> ESTRATTO DELLA PAGINA:
####################

A cinque mesi dalla liberazione, Kobane è di nuovo sotto attacco. Le truppe del Califfato sono entrate questa mattina intorno alle 5
facendo esplodere diverse auto e uccidendo i civili che incontravano sul loro
cammino. Ammonterebbero a 30 i morti e a oltre 70 i feriti, ma il numero delle vittime continua a salire.
La
città di Kobane nel 2010 aveva circa 50mila abitanti. Dà il nome a uno dei tre cantoni che, insieme a quello di Afrin
e Czire, compongono la
Rojava. Questa lingua di terra a nord della
Siria si è proclamata autonoma nel corso della guerra civile siriana,
anche se ad oggi non viene ufficialmente riconosciuta come tale. I tre cantoni
hanno in ogni modo stipulato ”la Carta di Rojava”, che
ruota attorno a pochi, chiari principi: il confederalismo democratico, la
centralità della donna, l’autodifesa e la redistribuzione della
ricchezza.
Assediata
dalle truppe del Califatto a metà settembre del 2014, Kobane
è stata liberata dai combattenti dello Ypg e Ypj (Unità di difesa
del Popolo maschile e femminile) lo scorso 26 gennaio. A causa dei bombardamenti,
il 100 per cento degli edifici è stato
danneggiato e oltre l’80 per cento risulta completamente distrutto.

####################

> ELENCO DEI COMPITI:
1. Elenca i principi su cui si fonda la Carta di Rojava secondo l'estratto su Kobane.
2. Rispondi in base all'estratto su Kobane:
(a) Quanti abitanti contava Kobane nel 2010?
(b) In quale giorno Kobane è stata liberata?
(c) Quale percentuale degli edifici risulta completamente distrutta?

####################

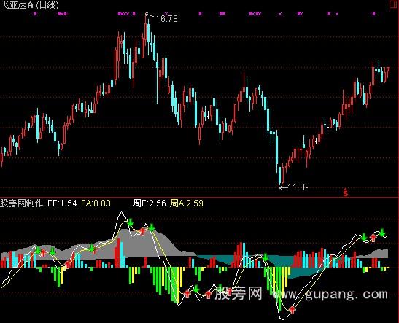Screen dimensions: 399x323
Task: Click the green down arrow near indicator peak
Action: point(131,222)
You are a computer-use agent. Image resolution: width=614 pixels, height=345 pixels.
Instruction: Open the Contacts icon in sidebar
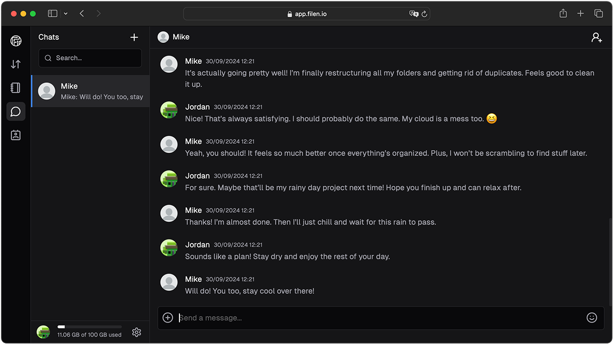[x=16, y=135]
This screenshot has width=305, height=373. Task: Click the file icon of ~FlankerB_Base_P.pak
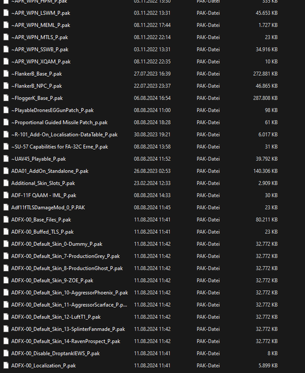tap(6, 74)
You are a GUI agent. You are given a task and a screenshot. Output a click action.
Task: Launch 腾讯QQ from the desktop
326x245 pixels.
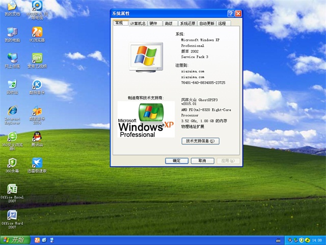(37, 137)
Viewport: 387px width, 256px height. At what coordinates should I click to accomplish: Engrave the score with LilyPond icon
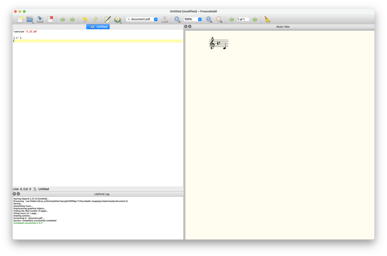click(x=118, y=19)
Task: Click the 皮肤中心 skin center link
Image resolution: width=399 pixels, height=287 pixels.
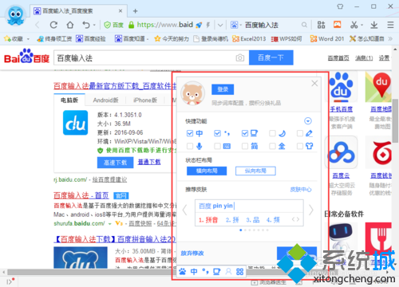Action: [x=301, y=190]
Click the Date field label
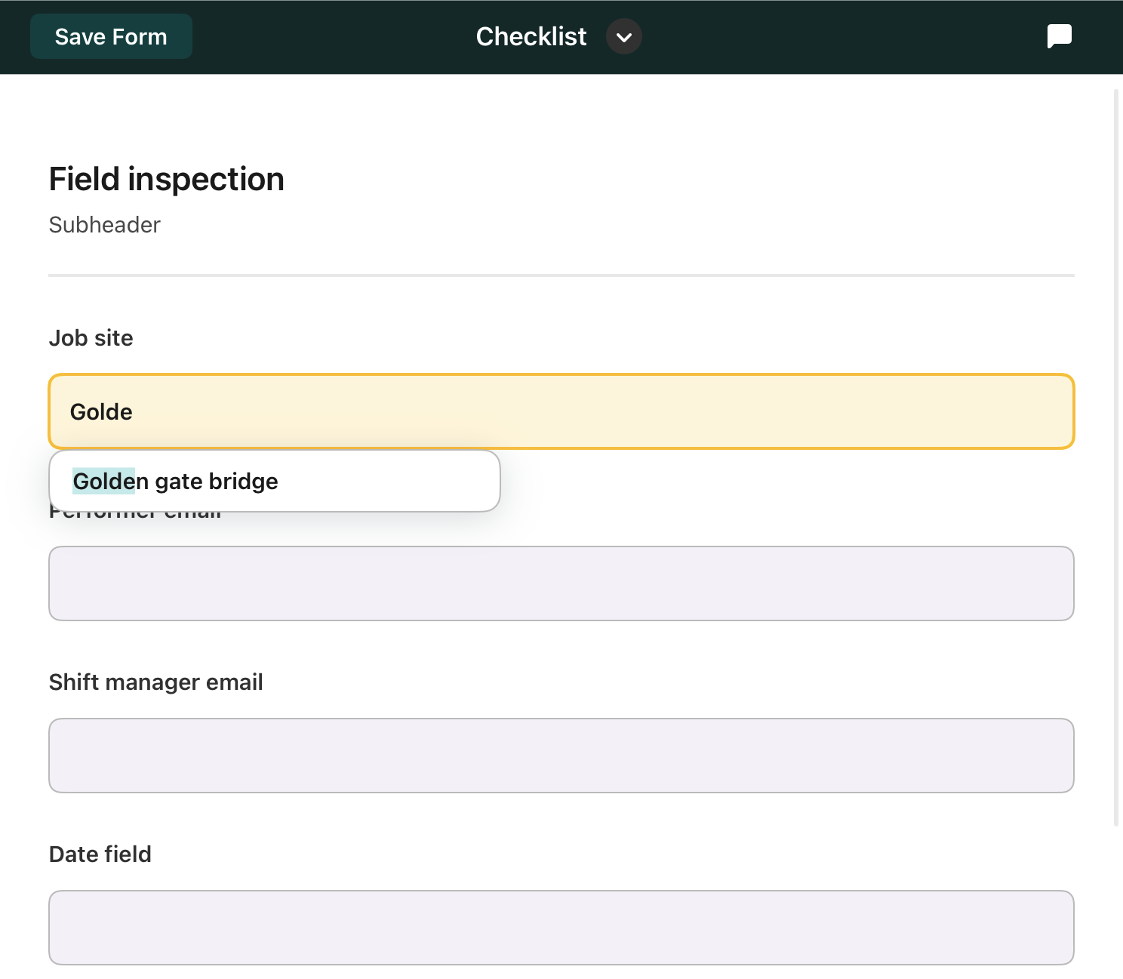Viewport: 1123px width, 979px height. point(100,854)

####################

> RISULTATI PER COMPITO:
1.
- il confederalismo democratico
- la centralità della donna
- l'autodifesa
- la redistribuzione della ricchezza

2.
(a) Circa 50mila.
(b) Il 26 gennaio.
(c) Oltre l'80 per cento.